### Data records

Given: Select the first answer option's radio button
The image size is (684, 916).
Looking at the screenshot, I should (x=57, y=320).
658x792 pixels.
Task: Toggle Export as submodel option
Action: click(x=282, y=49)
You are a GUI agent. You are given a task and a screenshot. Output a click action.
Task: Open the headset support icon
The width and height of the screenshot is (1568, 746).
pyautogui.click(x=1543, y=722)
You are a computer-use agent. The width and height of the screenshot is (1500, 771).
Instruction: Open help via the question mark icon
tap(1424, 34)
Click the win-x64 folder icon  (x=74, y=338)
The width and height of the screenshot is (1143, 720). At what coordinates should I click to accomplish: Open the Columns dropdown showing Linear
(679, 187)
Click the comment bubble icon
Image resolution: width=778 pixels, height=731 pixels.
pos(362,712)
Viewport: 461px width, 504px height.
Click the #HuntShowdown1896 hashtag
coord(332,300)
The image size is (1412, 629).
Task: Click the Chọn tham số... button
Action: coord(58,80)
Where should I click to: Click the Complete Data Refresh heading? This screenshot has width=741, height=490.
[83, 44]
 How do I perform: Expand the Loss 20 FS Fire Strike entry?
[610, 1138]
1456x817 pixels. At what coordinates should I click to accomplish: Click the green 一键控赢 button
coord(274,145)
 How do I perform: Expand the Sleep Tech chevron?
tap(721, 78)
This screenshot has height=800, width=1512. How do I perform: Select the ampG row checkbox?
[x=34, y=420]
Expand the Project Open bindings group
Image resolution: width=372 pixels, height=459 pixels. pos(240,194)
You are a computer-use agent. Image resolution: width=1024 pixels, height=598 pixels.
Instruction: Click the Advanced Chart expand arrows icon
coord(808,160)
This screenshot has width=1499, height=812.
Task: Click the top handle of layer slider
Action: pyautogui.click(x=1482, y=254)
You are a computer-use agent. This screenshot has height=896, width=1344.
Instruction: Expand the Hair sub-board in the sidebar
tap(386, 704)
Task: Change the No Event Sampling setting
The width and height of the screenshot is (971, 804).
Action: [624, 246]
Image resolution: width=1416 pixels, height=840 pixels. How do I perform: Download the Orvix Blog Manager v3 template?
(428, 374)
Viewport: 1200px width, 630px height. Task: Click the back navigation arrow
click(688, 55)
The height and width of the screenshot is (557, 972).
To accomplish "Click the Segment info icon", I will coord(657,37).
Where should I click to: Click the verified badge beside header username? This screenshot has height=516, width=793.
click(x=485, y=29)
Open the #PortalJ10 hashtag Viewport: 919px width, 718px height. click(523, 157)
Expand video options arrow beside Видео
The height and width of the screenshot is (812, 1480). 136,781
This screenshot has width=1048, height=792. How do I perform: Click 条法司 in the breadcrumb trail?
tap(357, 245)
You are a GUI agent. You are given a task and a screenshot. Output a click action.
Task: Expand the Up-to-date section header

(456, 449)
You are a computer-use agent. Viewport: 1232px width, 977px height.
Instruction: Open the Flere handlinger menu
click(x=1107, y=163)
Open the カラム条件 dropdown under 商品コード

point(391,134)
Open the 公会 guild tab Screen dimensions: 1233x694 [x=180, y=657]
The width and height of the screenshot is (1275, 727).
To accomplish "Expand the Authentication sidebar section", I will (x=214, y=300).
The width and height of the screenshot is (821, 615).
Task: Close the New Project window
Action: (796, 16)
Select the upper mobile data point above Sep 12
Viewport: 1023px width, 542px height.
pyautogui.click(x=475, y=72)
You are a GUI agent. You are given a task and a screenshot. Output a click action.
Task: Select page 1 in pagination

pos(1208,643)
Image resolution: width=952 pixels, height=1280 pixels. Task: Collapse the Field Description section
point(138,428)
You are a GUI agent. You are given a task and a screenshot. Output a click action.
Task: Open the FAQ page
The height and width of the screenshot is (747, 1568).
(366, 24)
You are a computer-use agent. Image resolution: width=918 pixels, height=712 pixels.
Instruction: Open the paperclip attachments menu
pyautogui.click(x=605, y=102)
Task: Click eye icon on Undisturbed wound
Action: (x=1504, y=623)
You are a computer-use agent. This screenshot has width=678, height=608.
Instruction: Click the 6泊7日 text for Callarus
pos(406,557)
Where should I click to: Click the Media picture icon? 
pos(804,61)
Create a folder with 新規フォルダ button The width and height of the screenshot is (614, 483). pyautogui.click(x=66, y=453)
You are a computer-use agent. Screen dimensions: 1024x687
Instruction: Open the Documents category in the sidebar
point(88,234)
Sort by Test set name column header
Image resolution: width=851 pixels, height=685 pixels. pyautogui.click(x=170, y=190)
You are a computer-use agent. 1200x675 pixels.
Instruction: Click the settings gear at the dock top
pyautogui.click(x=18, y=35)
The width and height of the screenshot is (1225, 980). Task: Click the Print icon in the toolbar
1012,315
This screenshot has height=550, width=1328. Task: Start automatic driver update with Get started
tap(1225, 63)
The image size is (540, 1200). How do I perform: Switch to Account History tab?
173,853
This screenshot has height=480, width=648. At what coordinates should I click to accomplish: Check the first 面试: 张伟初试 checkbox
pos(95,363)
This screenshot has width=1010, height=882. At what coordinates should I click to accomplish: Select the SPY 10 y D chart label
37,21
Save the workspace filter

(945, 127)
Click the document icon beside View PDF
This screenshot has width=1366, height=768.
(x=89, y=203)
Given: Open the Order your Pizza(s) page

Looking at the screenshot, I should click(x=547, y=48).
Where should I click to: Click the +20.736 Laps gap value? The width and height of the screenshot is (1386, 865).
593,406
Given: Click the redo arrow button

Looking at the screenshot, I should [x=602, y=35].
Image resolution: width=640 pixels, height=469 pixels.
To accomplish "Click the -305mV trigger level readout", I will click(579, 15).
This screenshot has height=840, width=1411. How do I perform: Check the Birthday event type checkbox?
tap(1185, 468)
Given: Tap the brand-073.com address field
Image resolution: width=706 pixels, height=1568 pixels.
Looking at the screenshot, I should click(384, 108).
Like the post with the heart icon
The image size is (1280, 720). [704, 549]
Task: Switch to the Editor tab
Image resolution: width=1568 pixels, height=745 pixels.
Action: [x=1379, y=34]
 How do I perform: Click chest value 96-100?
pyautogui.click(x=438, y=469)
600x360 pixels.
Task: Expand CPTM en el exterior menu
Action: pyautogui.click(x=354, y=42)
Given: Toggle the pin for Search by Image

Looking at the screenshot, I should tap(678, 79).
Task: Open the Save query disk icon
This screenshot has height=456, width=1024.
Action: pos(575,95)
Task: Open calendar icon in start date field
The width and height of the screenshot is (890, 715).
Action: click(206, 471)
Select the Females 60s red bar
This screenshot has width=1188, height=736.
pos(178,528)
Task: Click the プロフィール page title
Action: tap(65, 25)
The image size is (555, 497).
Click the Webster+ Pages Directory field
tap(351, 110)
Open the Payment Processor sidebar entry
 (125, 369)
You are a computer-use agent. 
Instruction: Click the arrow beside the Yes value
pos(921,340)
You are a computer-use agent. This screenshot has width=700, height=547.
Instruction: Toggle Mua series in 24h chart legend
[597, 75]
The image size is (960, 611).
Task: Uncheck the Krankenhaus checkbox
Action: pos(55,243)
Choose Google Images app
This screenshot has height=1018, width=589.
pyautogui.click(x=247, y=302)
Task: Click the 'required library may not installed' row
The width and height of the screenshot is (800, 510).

### Exercise directions
Would you retype the lines above from the one with "Click the win-x64" down to the one with "You are a computer-use agent. Image resolution: width=1024", word for word, both ends included and no other lines?

### Result for this task
Click the win-x64 folder icon  (x=74, y=338)
The width and height of the screenshot is (1143, 720). At what coordinates should I click to accomplish: Open the Columns dropdown showing Linear
(679, 187)
Click the comment bubble icon
Image resolution: width=778 pixels, height=731 pixels.
pos(362,712)
Viewport: 461px width, 504px height.
Click the #HuntShowdown1896 hashtag
coord(332,300)
The image size is (1412, 629).
Task: Click the Chọn tham số... button
Action: coord(58,80)
Where should I click to: Click the Complete Data Refresh heading? This screenshot has width=741, height=490.
[83, 44]
 How do I perform: Expand the Loss 20 FS Fire Strike entry?
[610, 1138]
1456x817 pixels. At what coordinates should I click to accomplish: Click the green 一键控赢 button
coord(274,145)
 How do I perform: Expand the Sleep Tech chevron?
tap(721, 78)
This screenshot has height=800, width=1512. How do I perform: Select the ampG row checkbox?
[x=34, y=420]
Expand the Project Open bindings group
Image resolution: width=372 pixels, height=459 pixels. pos(240,194)
You are a computer-use agent. Image resolution: width=1024 pixels, height=598 pixels.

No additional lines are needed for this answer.